Ethnocape, 2014
This project is a photographic journey that explores the symbolic journey of a migrant. Malik Nejmi launched this project after finding her father’s first passport dated 1971. The condition of the reporter witness is then imagined through the eyes of clandestinity, of a stateless person discovering the port of Barcelona. The photographs show the obstacles, walls, passages, or even this headlong flight, these wanderings retranscribed in these integration districts: el Raval, Barcelonetta, and the marina where pickpockets try to escape from the authorities. It is then a question of observing how migrants are viewed within our society. Because if the concept of Europe does not really exist, the concept of immigration is even more vague. Who are these foreigners? Are they residents who do not have the nationality of the countries of destination? Or are they only nationals of poor countries?

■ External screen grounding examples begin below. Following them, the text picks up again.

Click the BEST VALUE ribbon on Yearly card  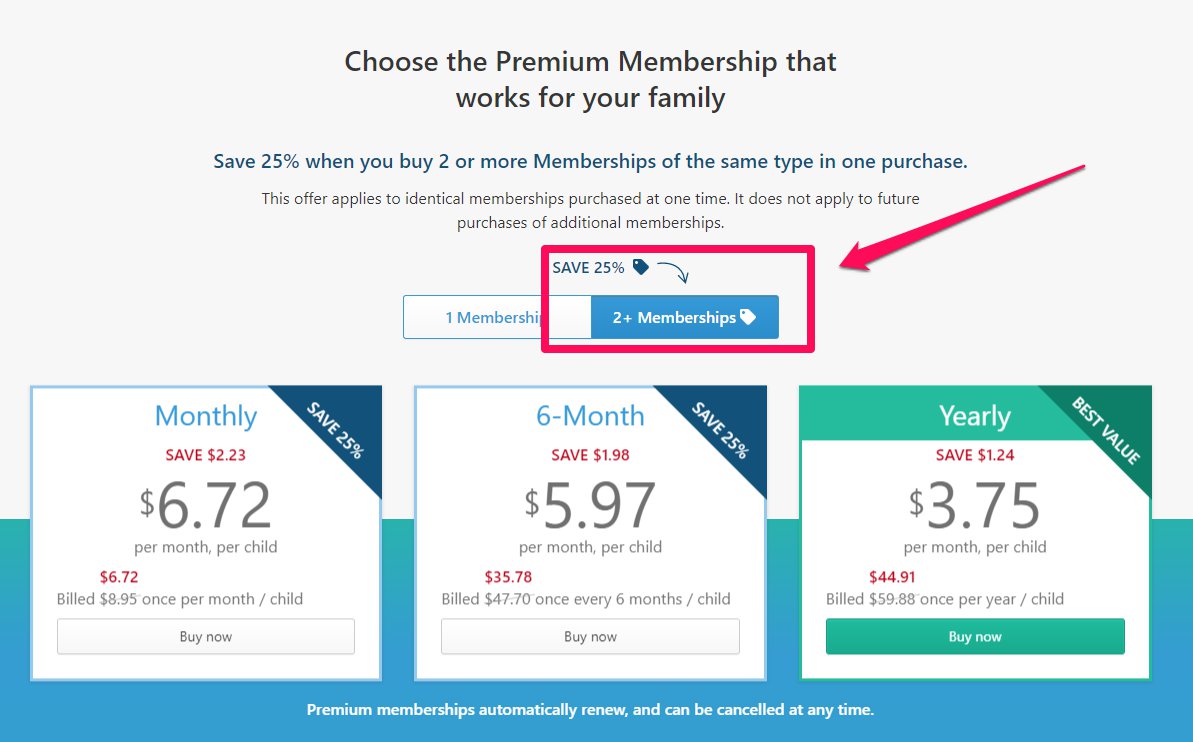tap(1106, 430)
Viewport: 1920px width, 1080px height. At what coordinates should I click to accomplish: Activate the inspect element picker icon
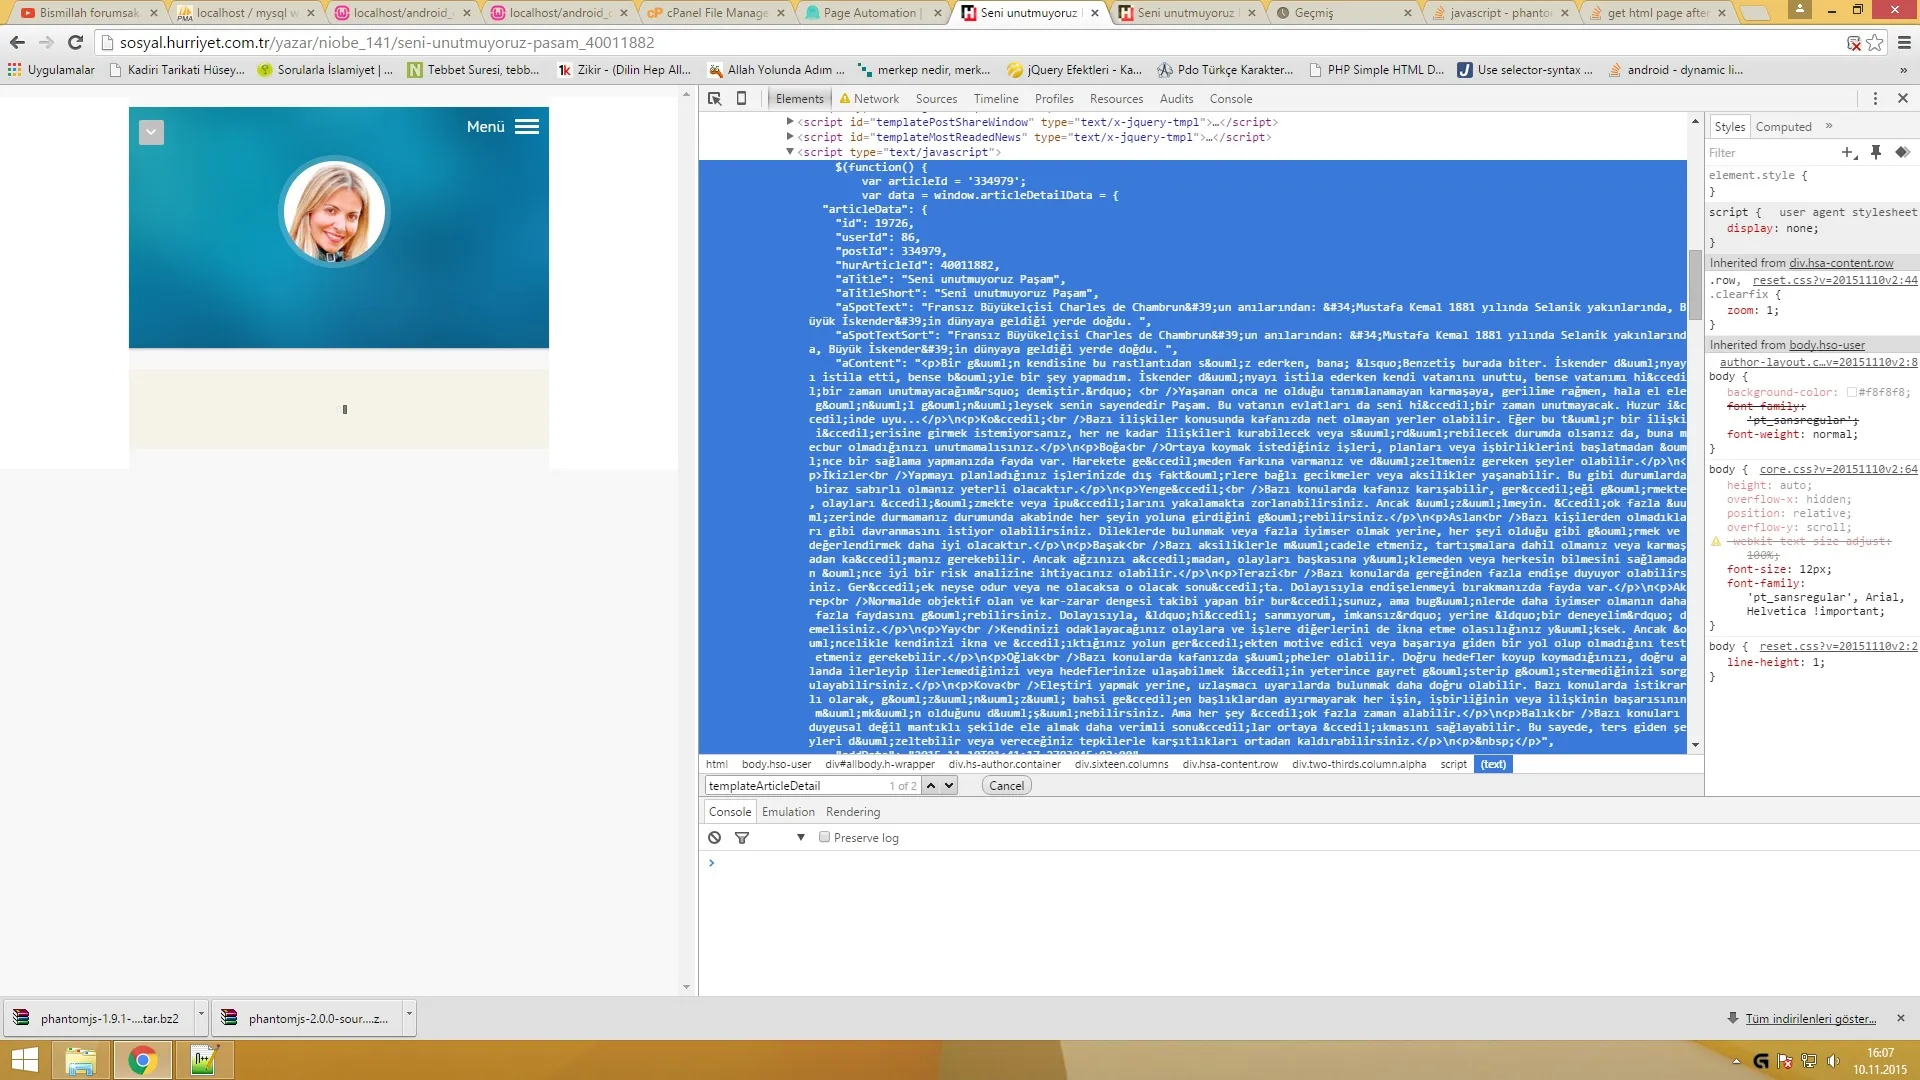click(x=714, y=98)
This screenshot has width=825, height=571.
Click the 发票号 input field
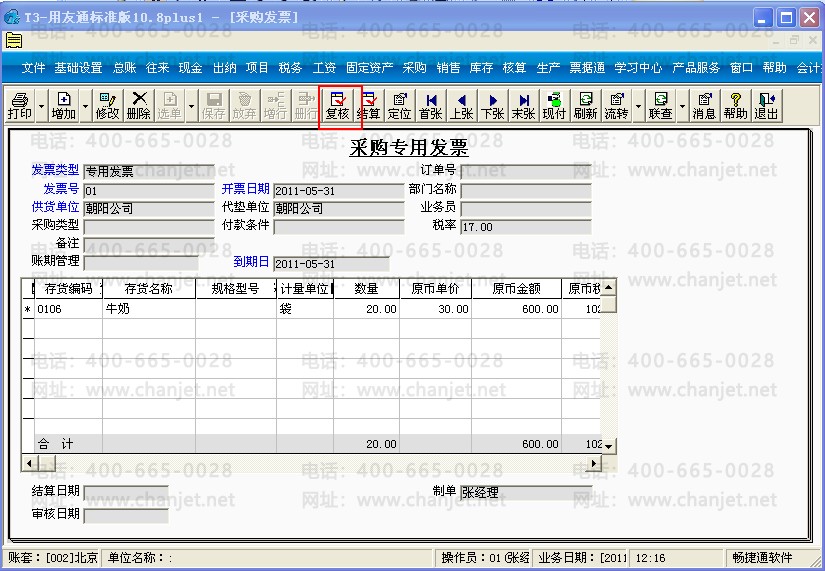148,190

Malik Nejmi leaves these questions unanswered to let the spectator in his turn leave the interstices of the image, leaving the photographs their primary function, documents of an era, of the beginning of the 21st century marked by the events of Ceuta, of Melilla, by the uprooting of Africa from its human condition. The photographer is almost permanently tested by the instability of the continents, by this geography that he tries to superimpose on the feelings expressed, by this fluidity of bodies and spaces, and this crazy idea of wanting to control flows and movements at all costs. This feeling of strangeness blends in with the settings of the cities, together subjected to this inner journey, Malik Nejmi speaks of “a body undergoing a scan”, “a schizophrenia of identity”. The idea is to transcribe by hanging in a large wall of images, what the philosopher Arjun Apaduraï calls an “ethnoscape”, a landscape made of cultures juxtaposed with the historicity of these great European cities. To the point of modifying the perception and way of thinking of these contemporary cities.